## EXERCISE GOAL
Give back every record precisely.

## Collected data
====================
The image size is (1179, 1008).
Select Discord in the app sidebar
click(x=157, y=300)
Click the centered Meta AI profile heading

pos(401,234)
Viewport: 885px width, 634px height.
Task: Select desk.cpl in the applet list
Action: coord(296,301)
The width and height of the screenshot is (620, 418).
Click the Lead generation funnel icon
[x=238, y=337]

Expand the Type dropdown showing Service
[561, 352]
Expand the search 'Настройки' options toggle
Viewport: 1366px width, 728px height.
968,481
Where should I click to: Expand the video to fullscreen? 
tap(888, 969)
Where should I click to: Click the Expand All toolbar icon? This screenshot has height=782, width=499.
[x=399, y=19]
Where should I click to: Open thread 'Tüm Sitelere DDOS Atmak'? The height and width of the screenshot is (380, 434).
====================
## WORKED SOLUTION
The image size is (1179, 1008).
Select Discord in the app sidebar
click(x=157, y=300)
Click the centered Meta AI profile heading

pos(401,234)
Viewport: 885px width, 634px height.
Task: Select desk.cpl in the applet list
Action: coord(296,301)
The width and height of the screenshot is (620, 418).
Click the Lead generation funnel icon
[x=238, y=337]

Expand the Type dropdown showing Service
[561, 352]
Expand the search 'Настройки' options toggle
Viewport: 1366px width, 728px height.
968,481
Where should I click to: Expand the video to fullscreen? 
tap(888, 969)
Where should I click to: Click the Expand All toolbar icon? This screenshot has height=782, width=499.
[x=399, y=19]
Where should I click to: Open thread 'Tüm Sitelere DDOS Atmak'? The height and width of the screenshot is (380, 434).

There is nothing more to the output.